Saved data entries
==================================================
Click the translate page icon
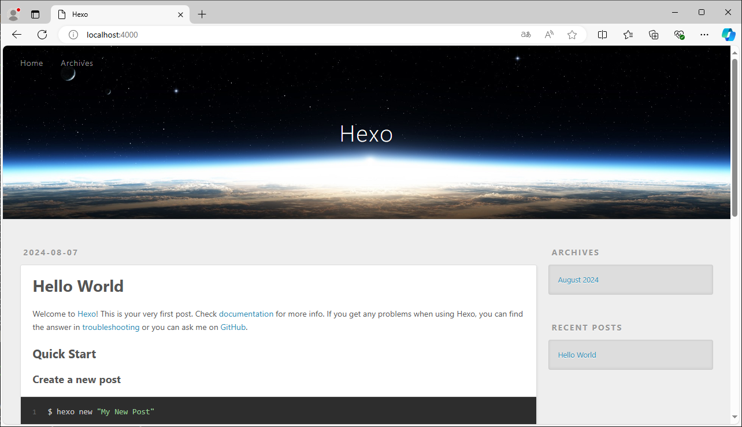 click(526, 35)
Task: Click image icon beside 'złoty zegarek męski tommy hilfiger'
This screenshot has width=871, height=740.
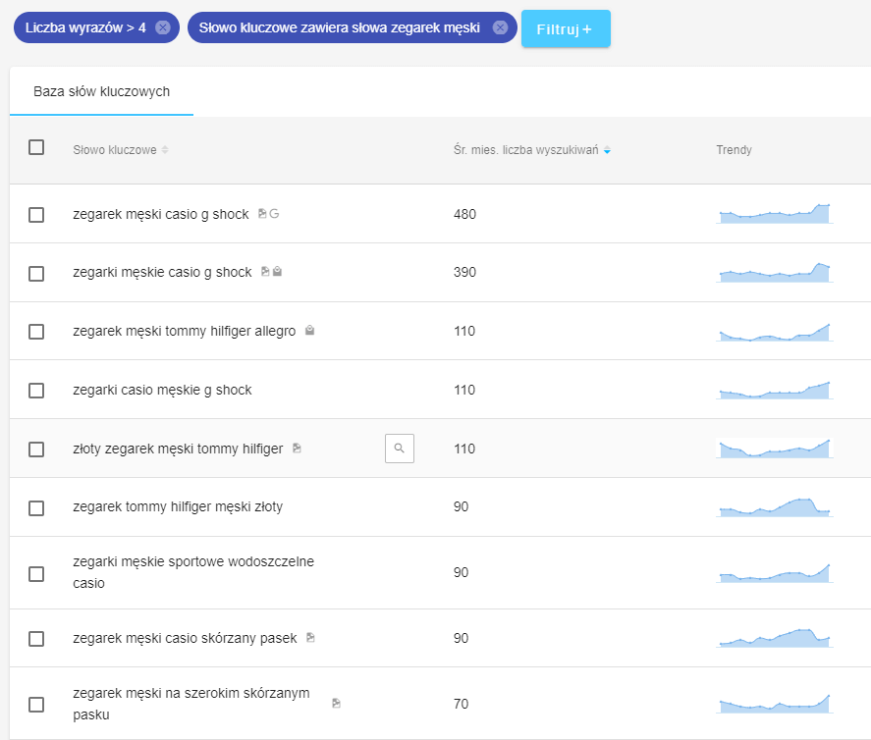Action: point(297,449)
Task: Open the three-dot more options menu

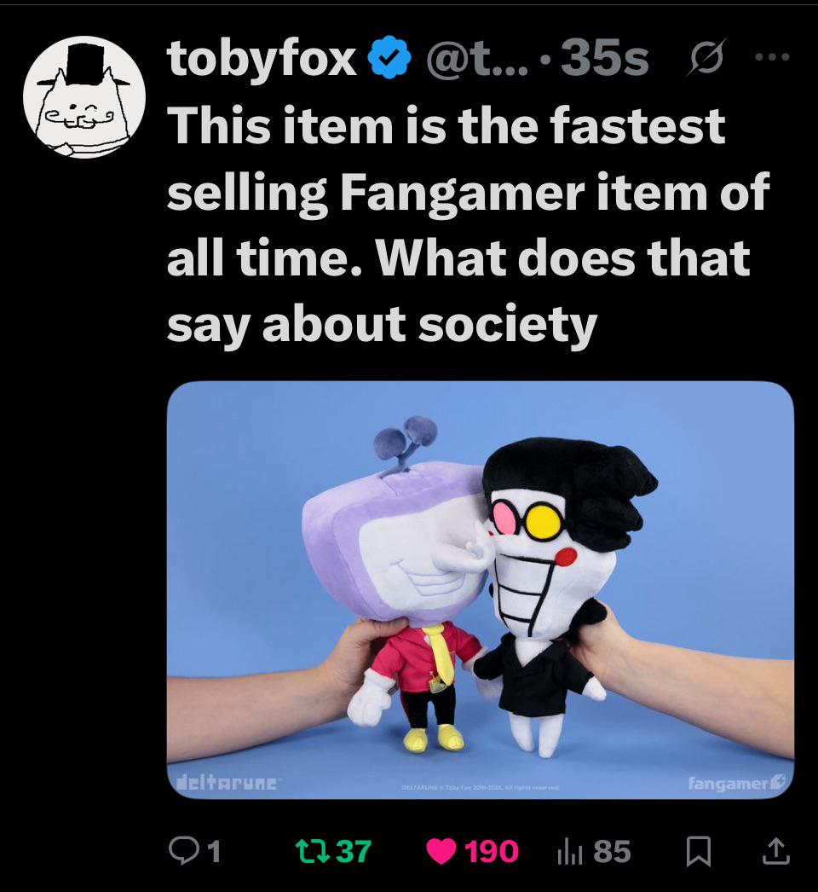Action: point(772,57)
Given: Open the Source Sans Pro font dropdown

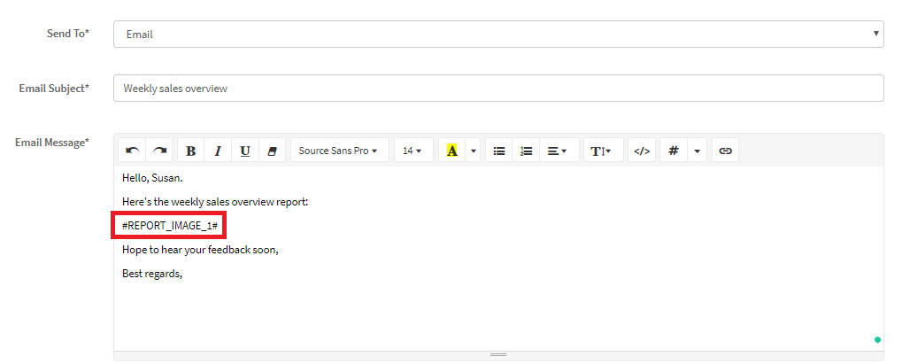Looking at the screenshot, I should click(339, 151).
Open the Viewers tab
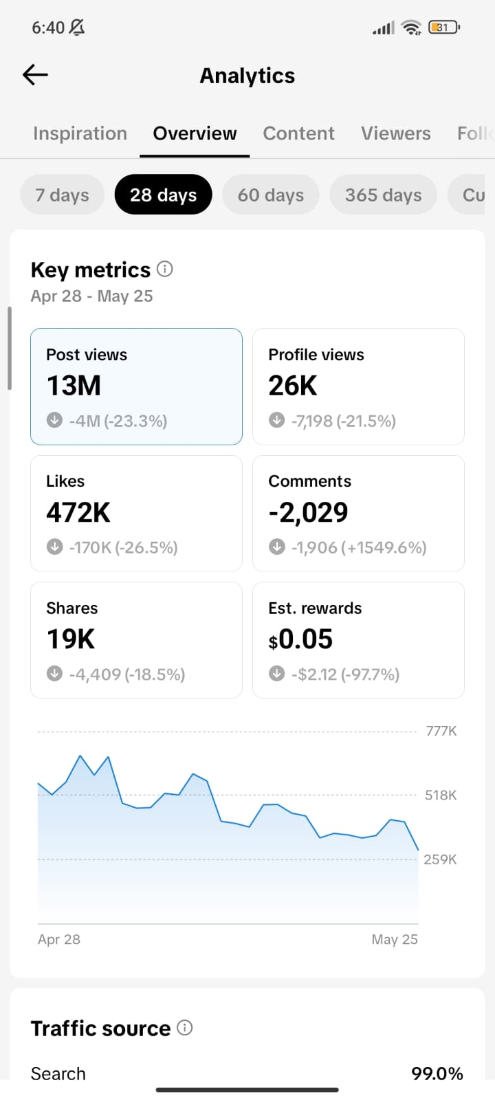495x1100 pixels. [x=396, y=133]
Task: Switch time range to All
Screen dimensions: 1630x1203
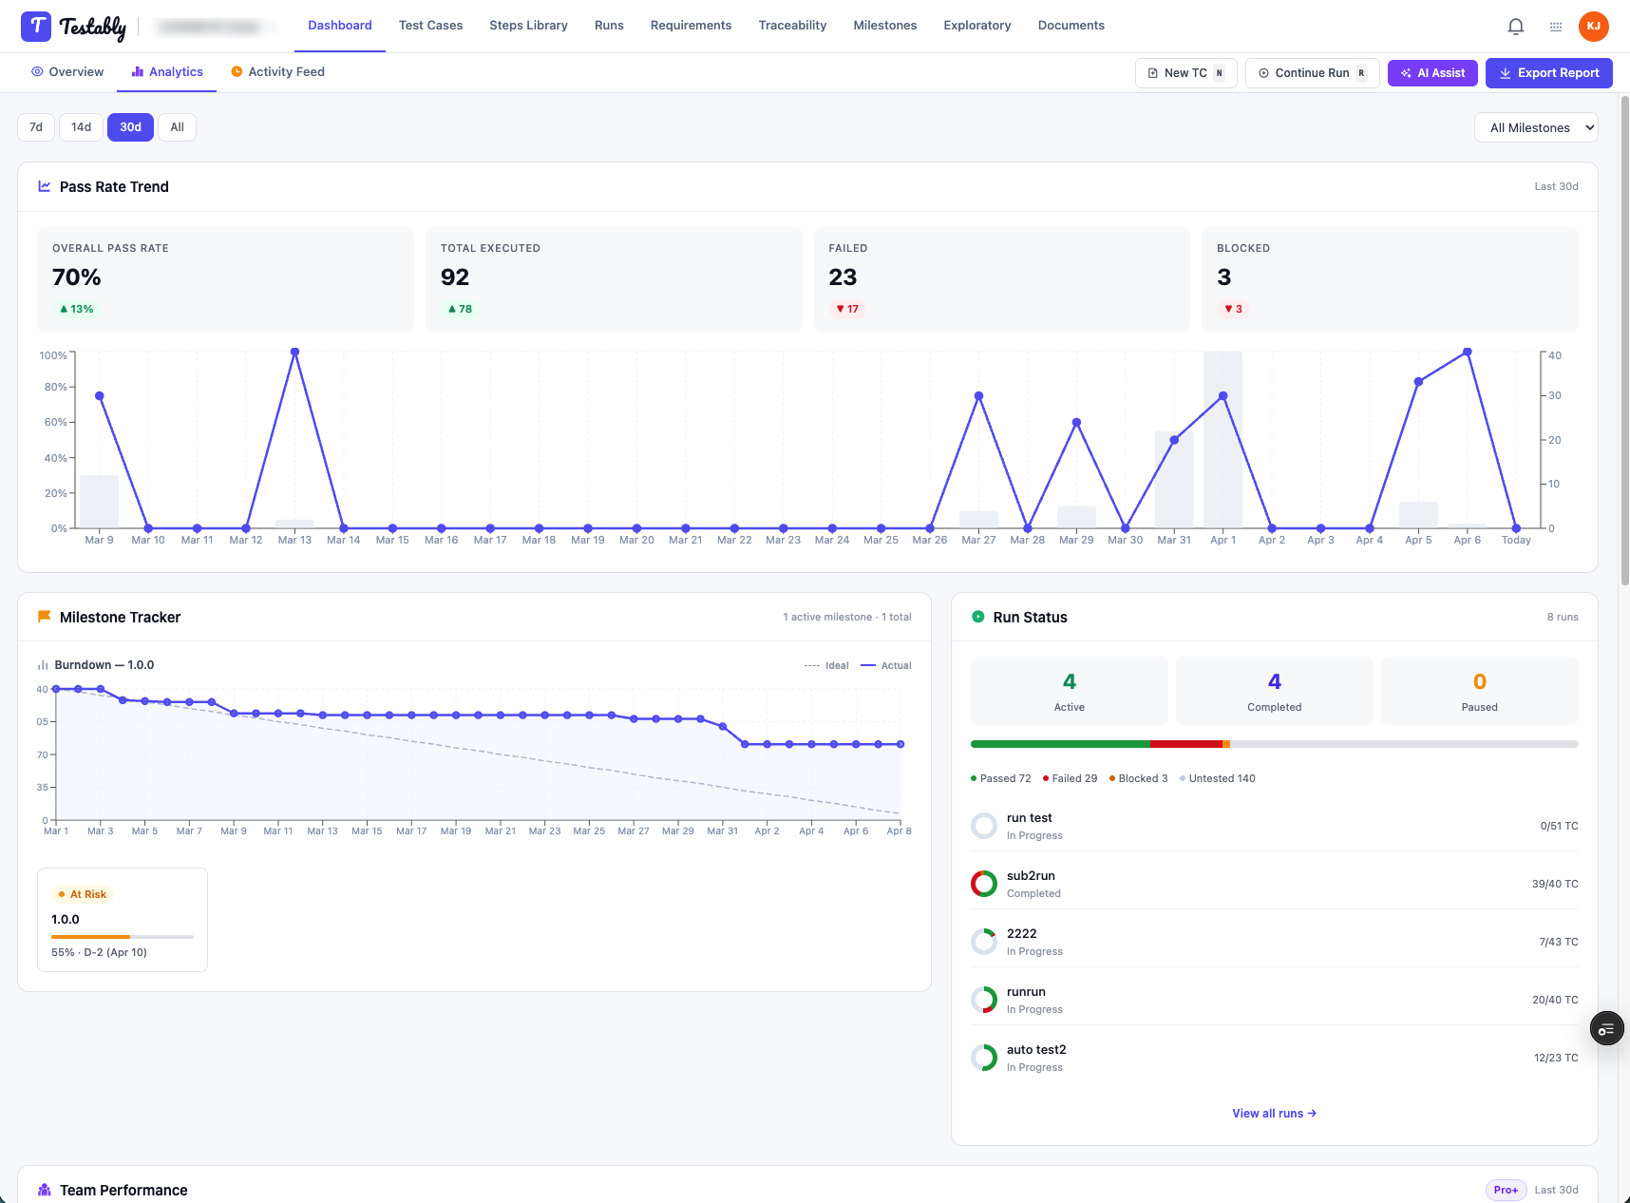Action: click(177, 127)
==================================================
▸ Exercise directions
All of the data above should be transcribed verbatim, with pictures omitted.

▸ Reply to the exercise
Click the translate page icon
 click(526, 35)
Task: Click image icon beside 'złoty zegarek męski tommy hilfiger'
This screenshot has width=871, height=740.
Action: point(297,449)
Task: Open the three-dot more options menu

Action: point(772,57)
Given: Open the Source Sans Pro font dropdown

Looking at the screenshot, I should click(339, 151).
Open the Viewers tab
495x1100 pixels. [x=396, y=133]
Task: Switch time range to All
Screen dimensions: 1630x1203
Action: click(177, 127)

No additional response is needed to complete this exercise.